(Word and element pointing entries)
━━━━━━━━━━━━━━━━━━━━

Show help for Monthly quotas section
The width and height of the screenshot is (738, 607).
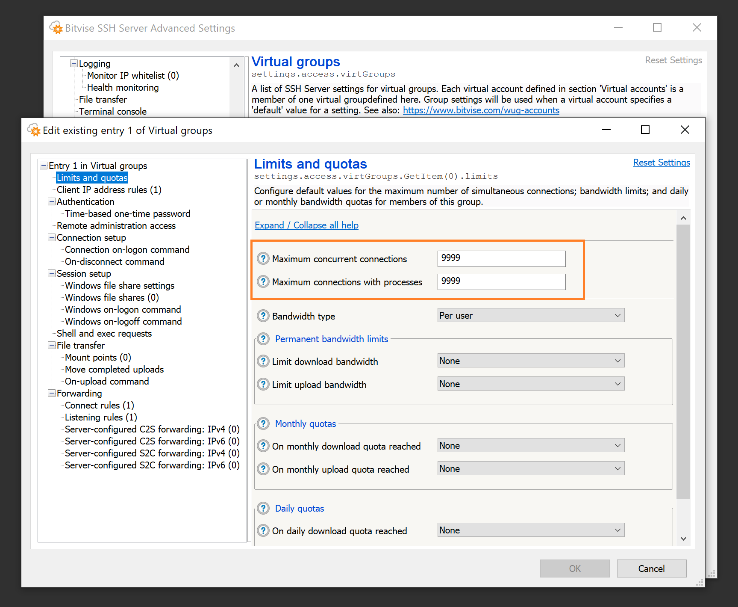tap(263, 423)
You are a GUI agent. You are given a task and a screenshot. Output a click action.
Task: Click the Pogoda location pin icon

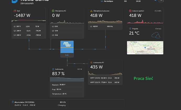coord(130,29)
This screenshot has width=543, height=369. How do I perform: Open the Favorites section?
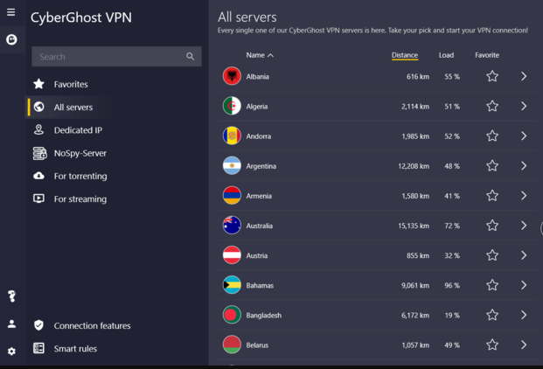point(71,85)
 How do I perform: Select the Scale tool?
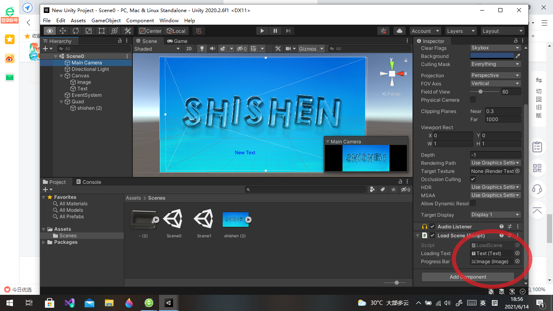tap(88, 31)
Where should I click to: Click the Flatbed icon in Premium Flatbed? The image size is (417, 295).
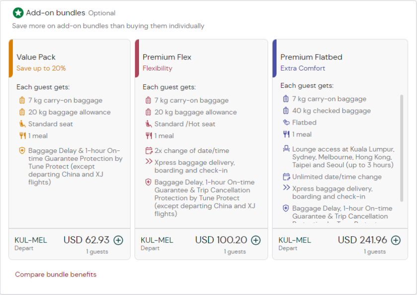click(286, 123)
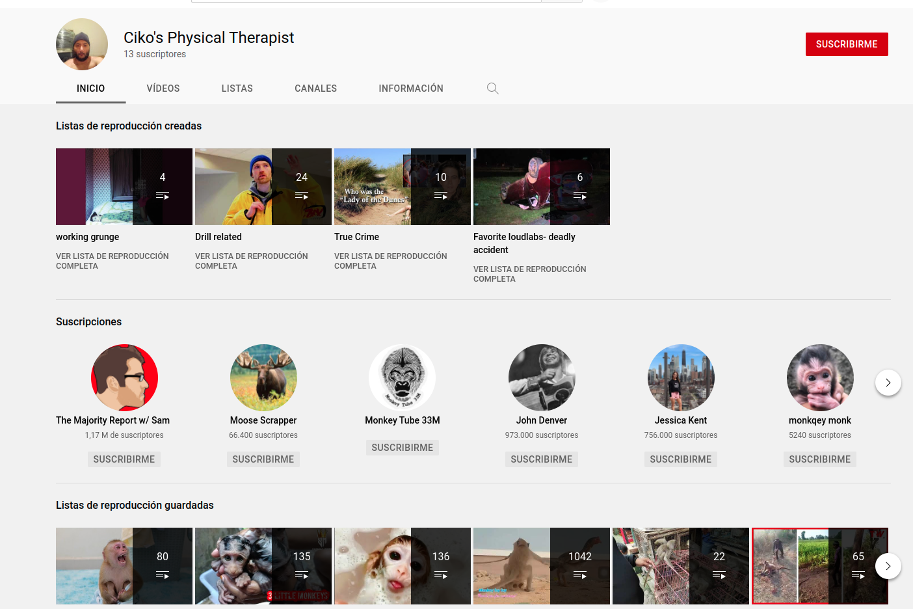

━━━━━━━━━━━━━━━━━━━━

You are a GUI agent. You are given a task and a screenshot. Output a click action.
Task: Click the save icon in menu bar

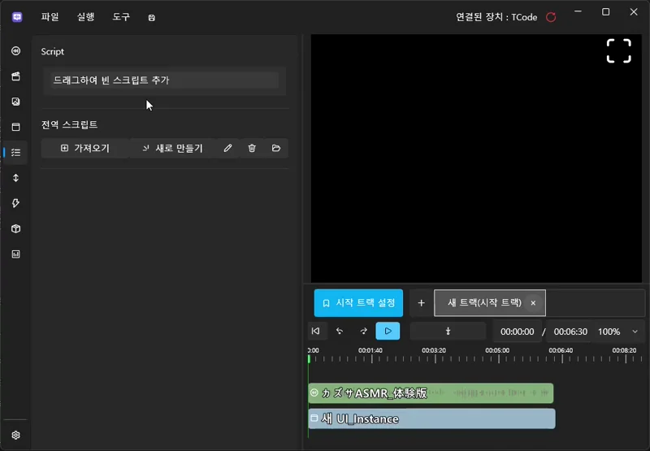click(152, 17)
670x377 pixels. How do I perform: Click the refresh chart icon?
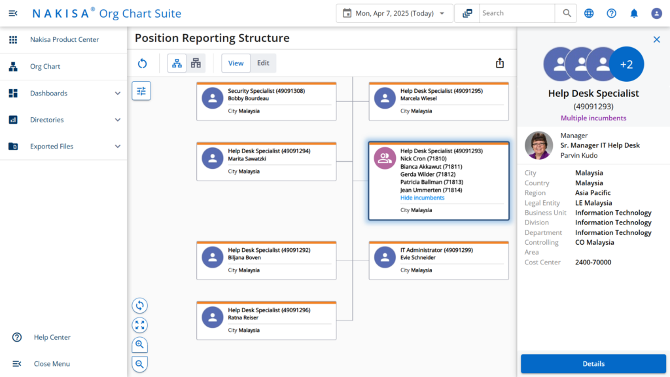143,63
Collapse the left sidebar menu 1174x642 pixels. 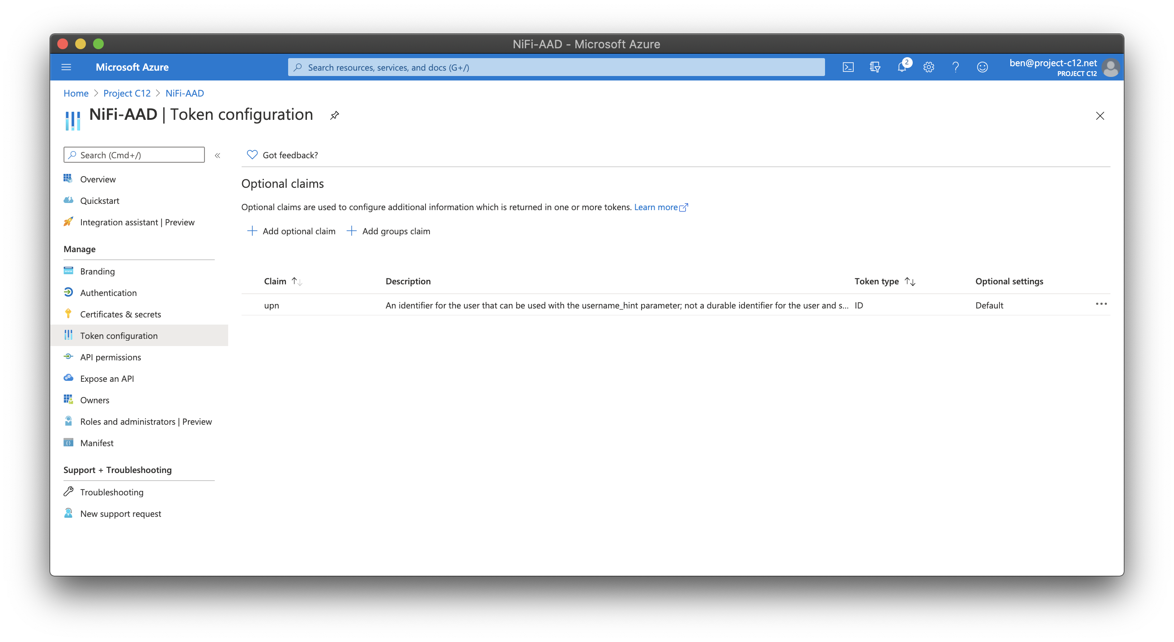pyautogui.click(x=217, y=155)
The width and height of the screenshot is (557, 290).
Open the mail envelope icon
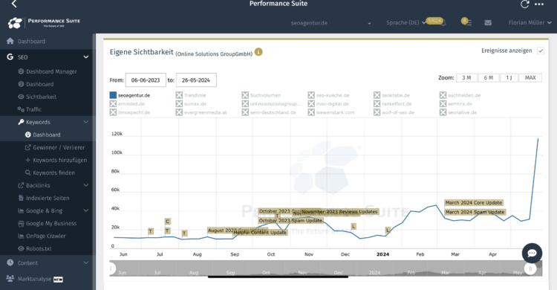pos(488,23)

━━━━━━━━━━━━━━━━━━━━

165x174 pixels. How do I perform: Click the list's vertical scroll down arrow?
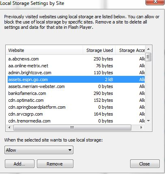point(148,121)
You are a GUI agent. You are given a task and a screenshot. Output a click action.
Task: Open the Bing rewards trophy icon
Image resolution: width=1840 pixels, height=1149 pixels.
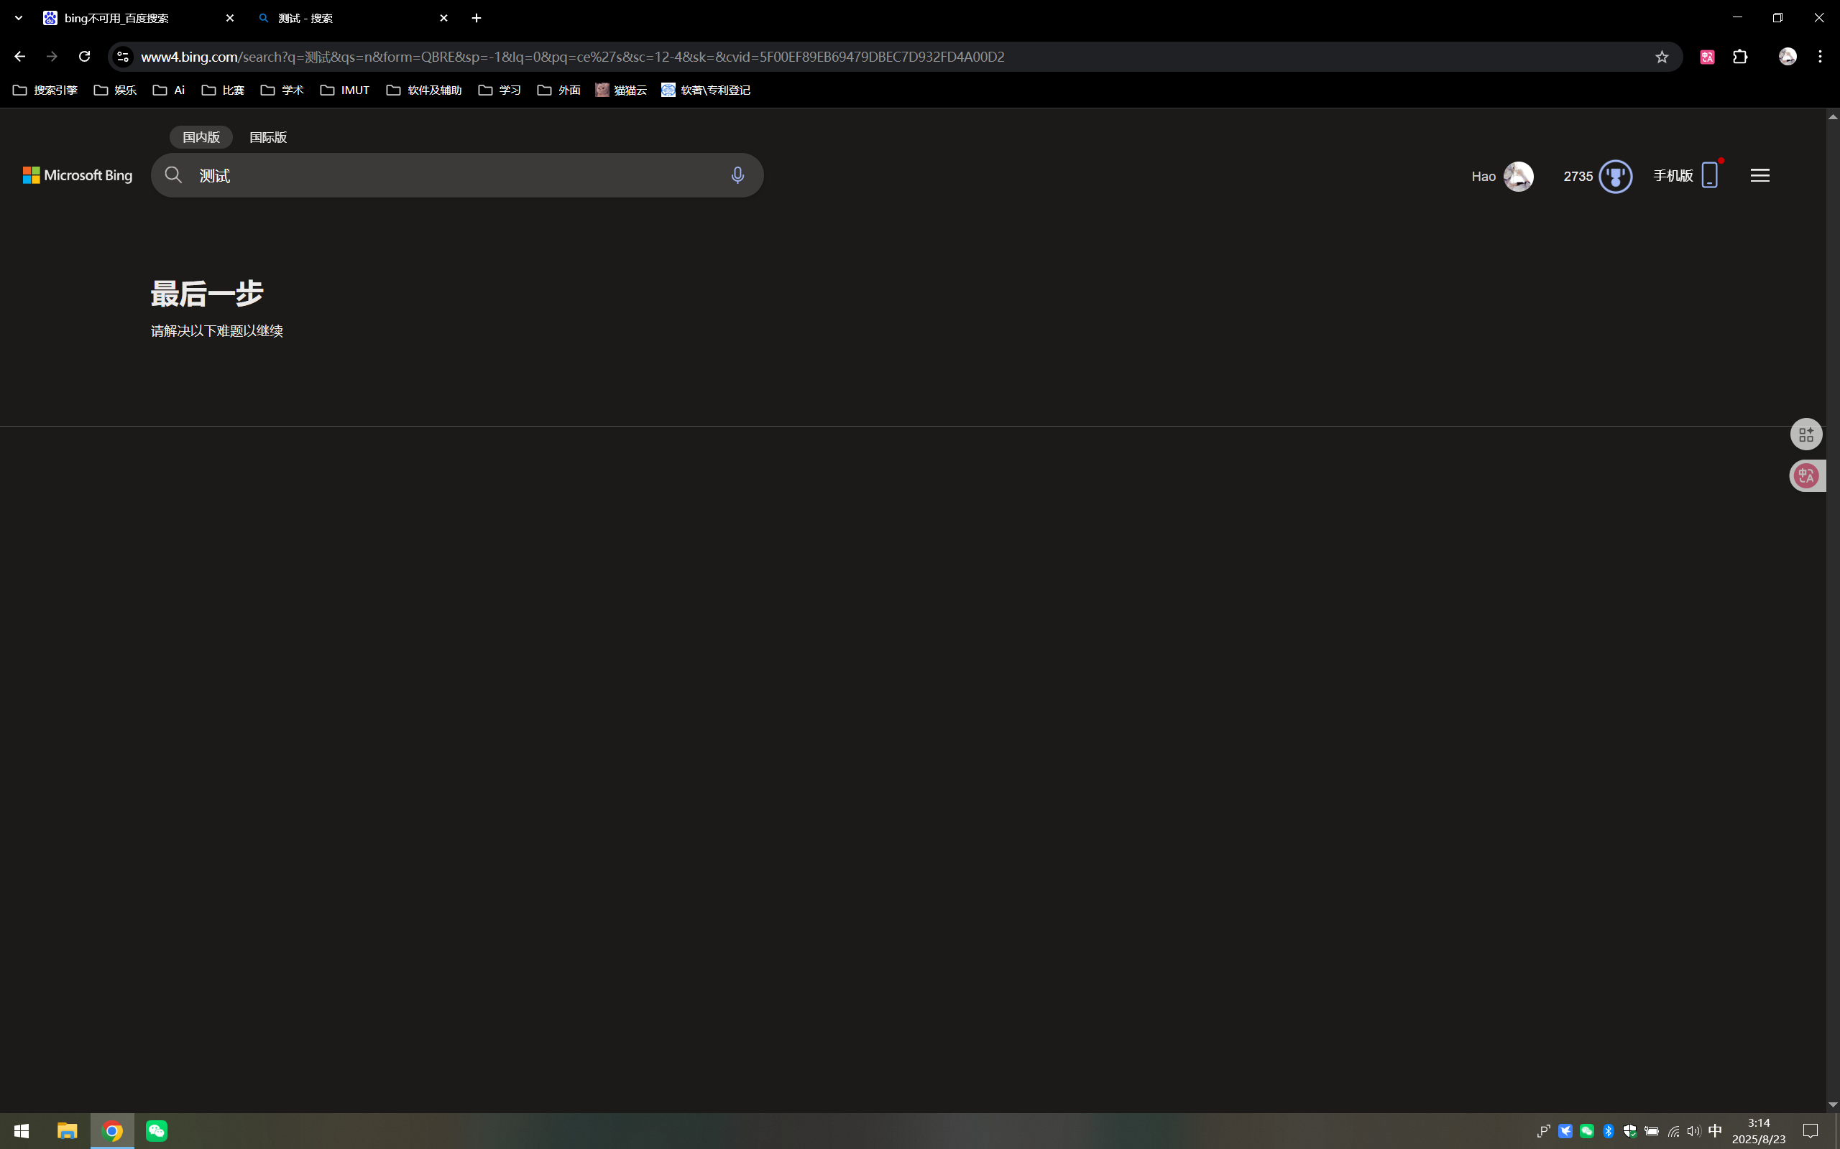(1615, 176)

━━━━━━━━━━━━━━━━━━━━

### Problem statement
Rewrite the lines beginning at the line that has "Where should I" and ending after the line that has "click(286, 123)", switching "Premium" to "Standard" and changing nothing else. Leave the pictures out of your answer.

### Correct answer
Where should I click to: Click the Flatbed icon in Standard Flatbed? The image size is (417, 295).
click(286, 123)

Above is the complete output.